» YOUR GOAL: Put every line of the data below into a JSON list of strings, one string per line, skipping blank lines and leaving out the pictures.

--- Begin ---

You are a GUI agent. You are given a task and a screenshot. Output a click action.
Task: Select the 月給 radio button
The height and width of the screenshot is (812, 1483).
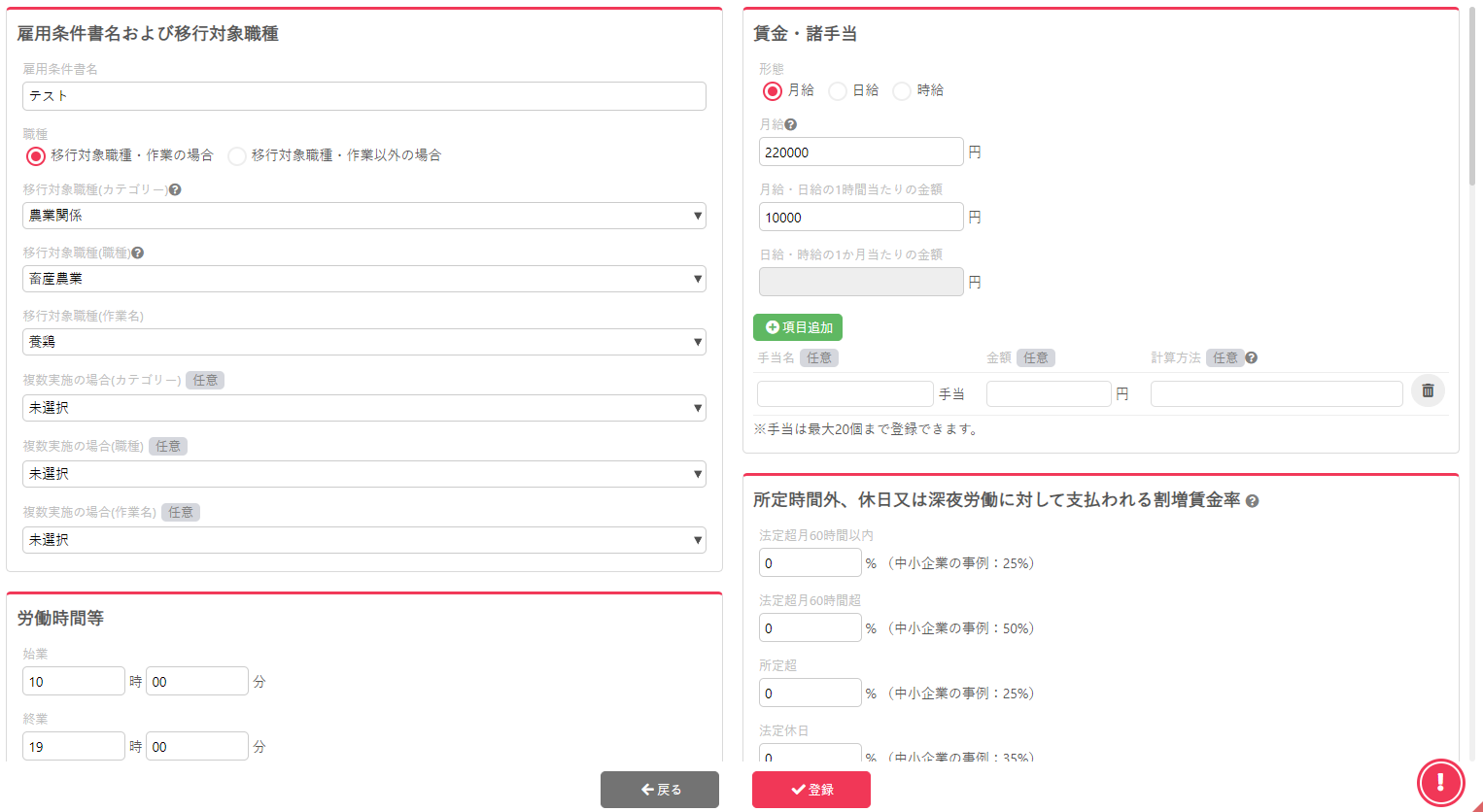(773, 91)
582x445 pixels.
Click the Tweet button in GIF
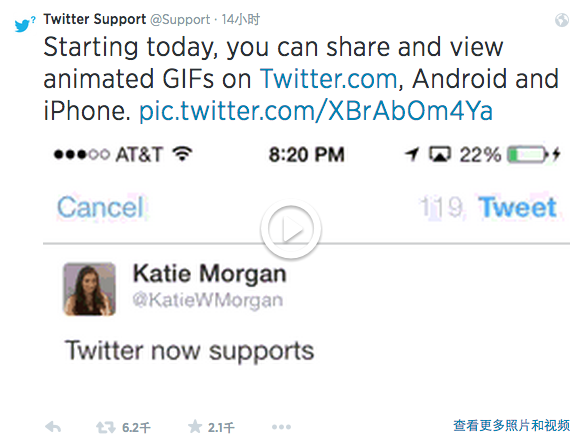tap(517, 207)
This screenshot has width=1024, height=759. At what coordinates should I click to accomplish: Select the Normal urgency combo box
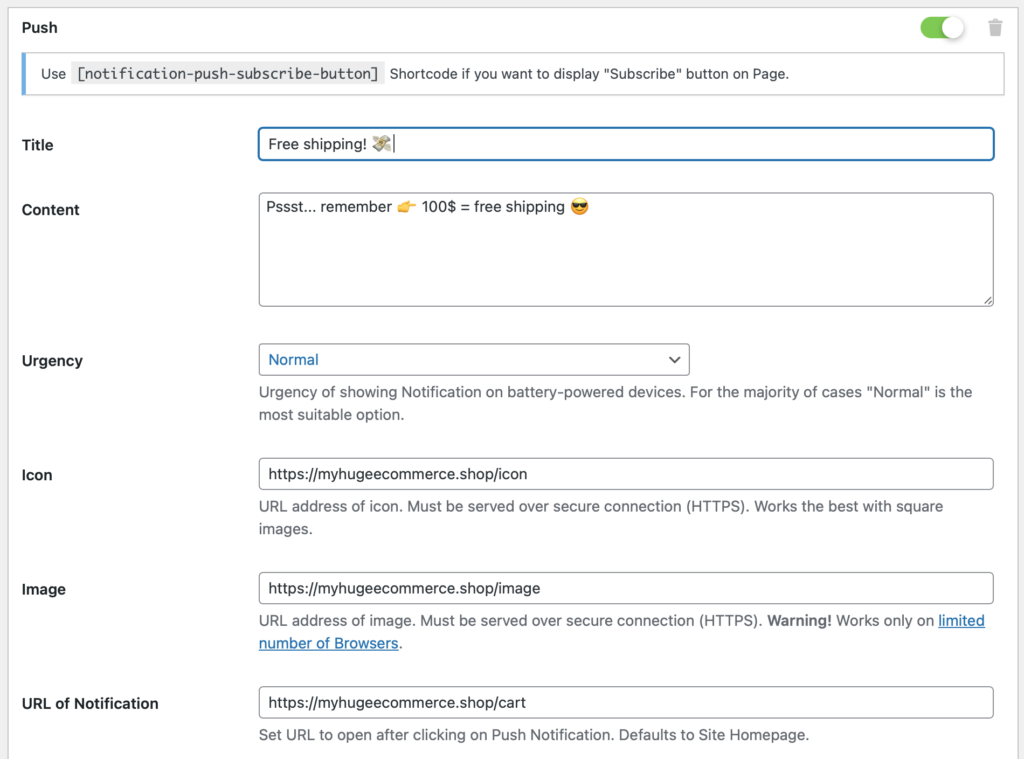click(474, 360)
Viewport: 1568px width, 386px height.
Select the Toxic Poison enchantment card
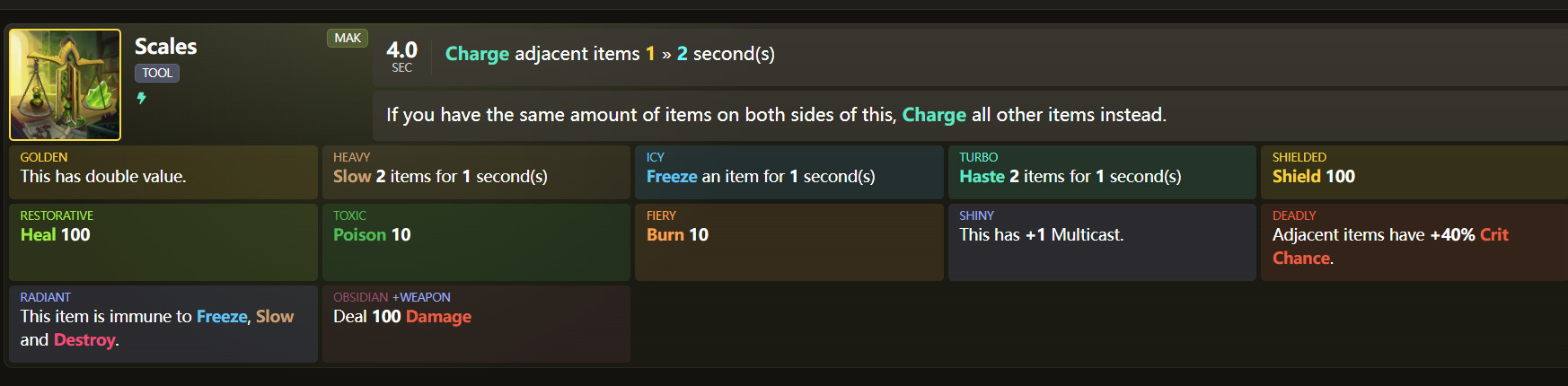coord(476,241)
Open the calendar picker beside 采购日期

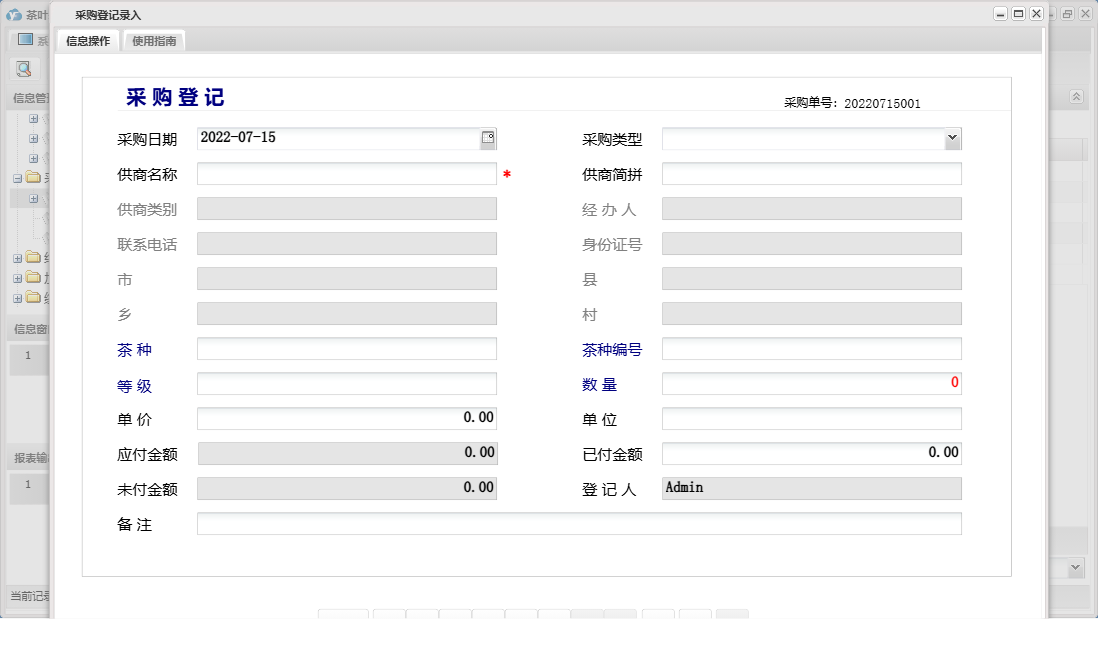489,137
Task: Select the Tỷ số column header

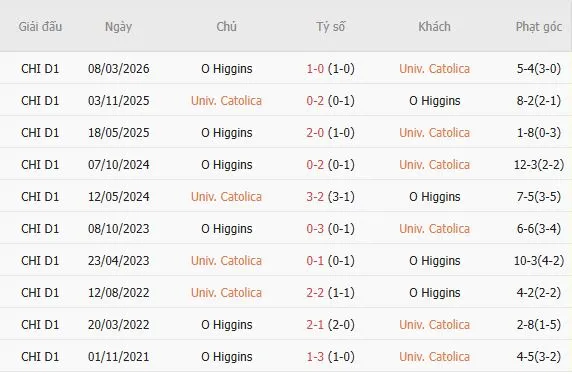Action: (330, 27)

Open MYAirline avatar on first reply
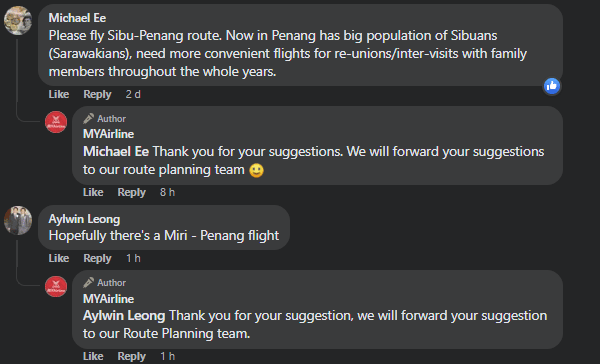[56, 122]
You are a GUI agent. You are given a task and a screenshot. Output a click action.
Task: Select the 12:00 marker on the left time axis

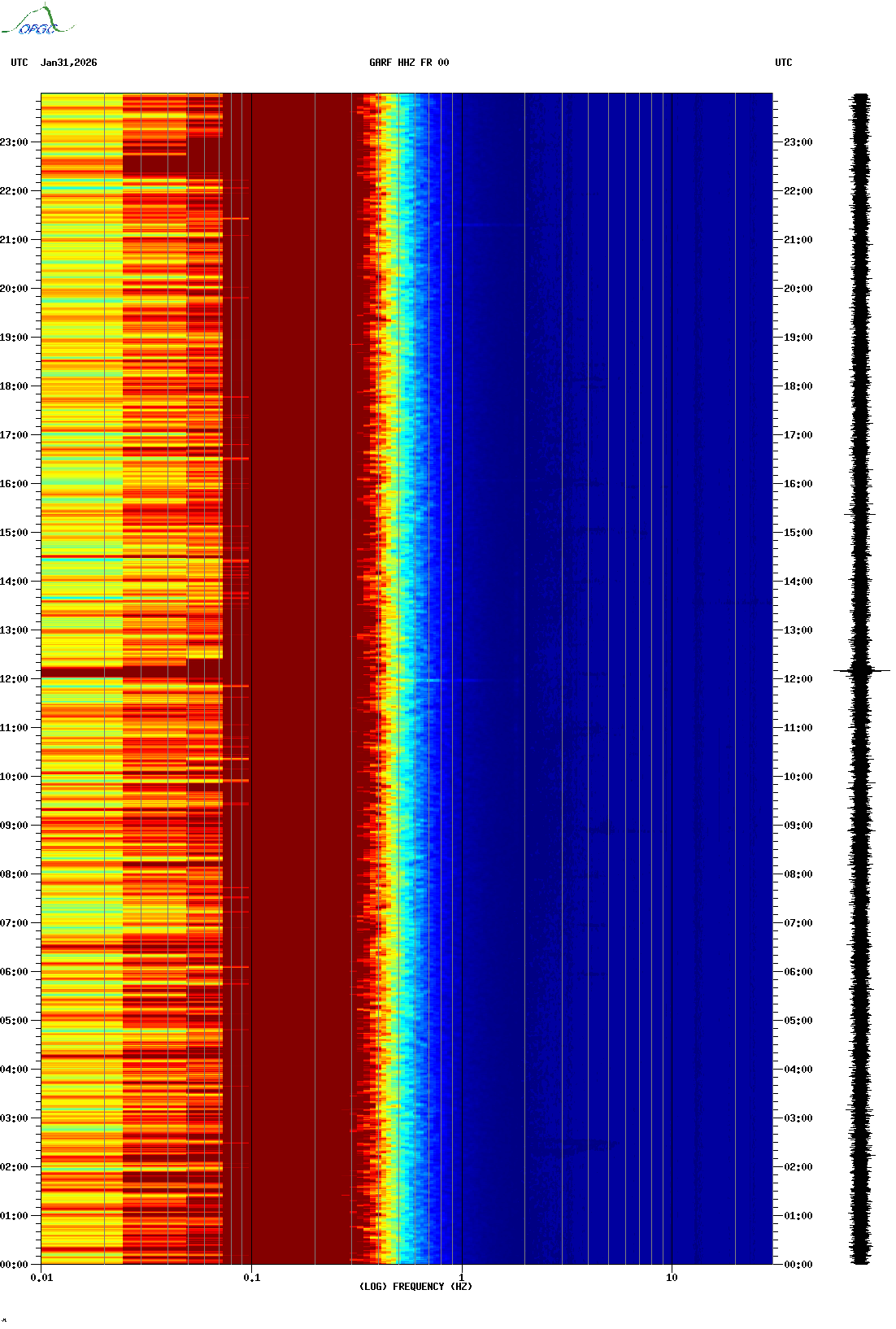[x=14, y=679]
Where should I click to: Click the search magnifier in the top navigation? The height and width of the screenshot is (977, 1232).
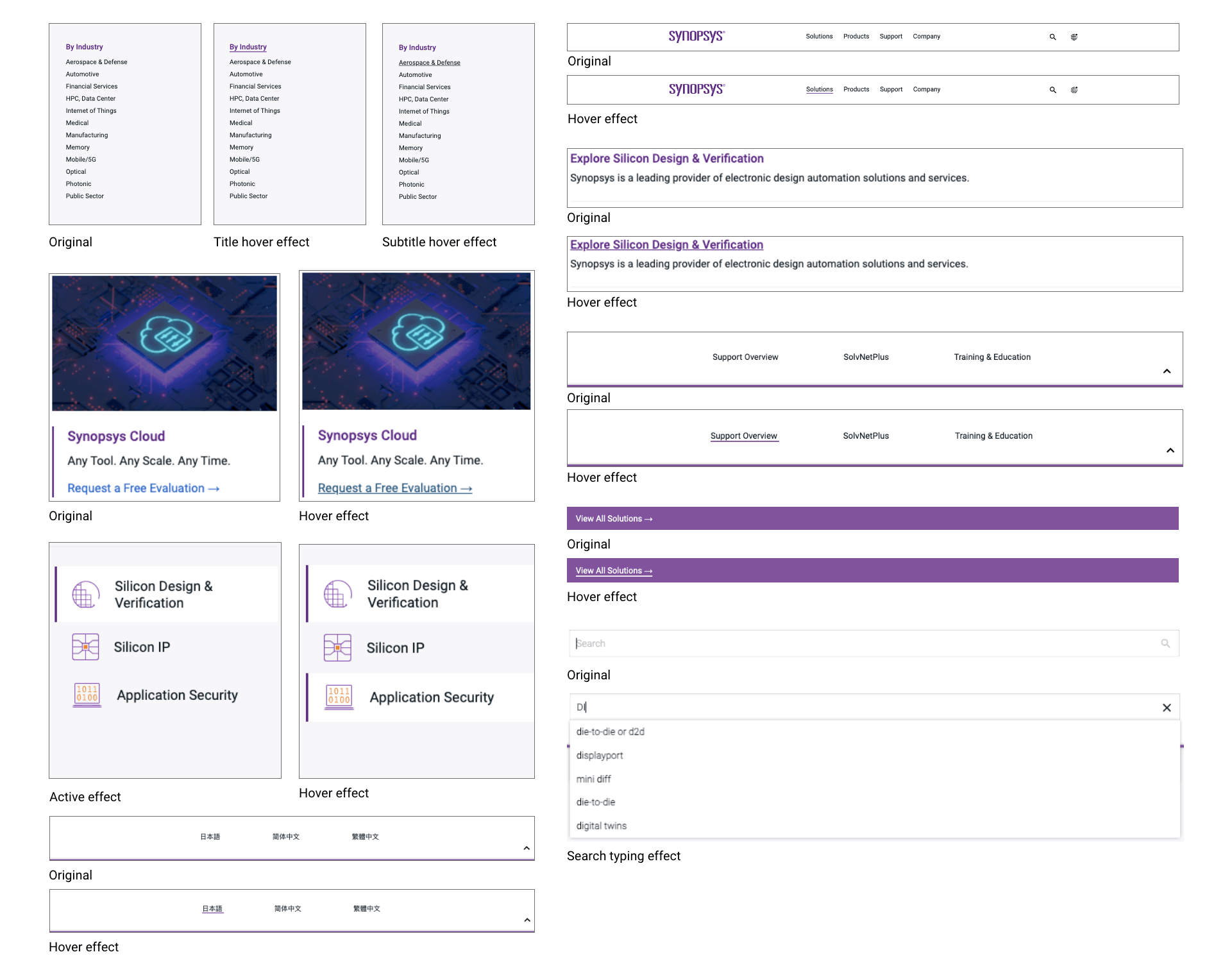coord(1052,37)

--- End ---

» SOLUTION FOR THIS EXERCISE:
[
  "You are a GUI agent. You are given a task and a screenshot. Output a click action.",
  "Task: Select the 月給 radio button",
  "The height and width of the screenshot is (812, 1483).",
  "(773, 91)",
  "582x445 pixels.",
  "Click the Tweet button in GIF",
  "tap(517, 207)",
  "This screenshot has width=1024, height=759. At what coordinates should I click to accomplish: Select the Normal urgency combo box",
  "click(474, 360)",
  "Viewport: 1568px width, 386px height.",
  "Select the Toxic Poison enchantment card",
  "coord(476,241)",
  "Open the calendar picker beside 采购日期",
  "489,137",
  "Task: Select the Tỷ số column header",
  "Action: (330, 27)",
  "Open MYAirline avatar on first reply",
  "[56, 122]",
  "You are a GUI agent. You are given a task and a screenshot. Output a click action.",
  "Task: Select the 12:00 marker on the left time axis",
  "[x=14, y=679]",
  "Where should I click to: Click the search magnifier in the top navigation? The height and width of the screenshot is (977, 1232).",
  "coord(1052,37)"
]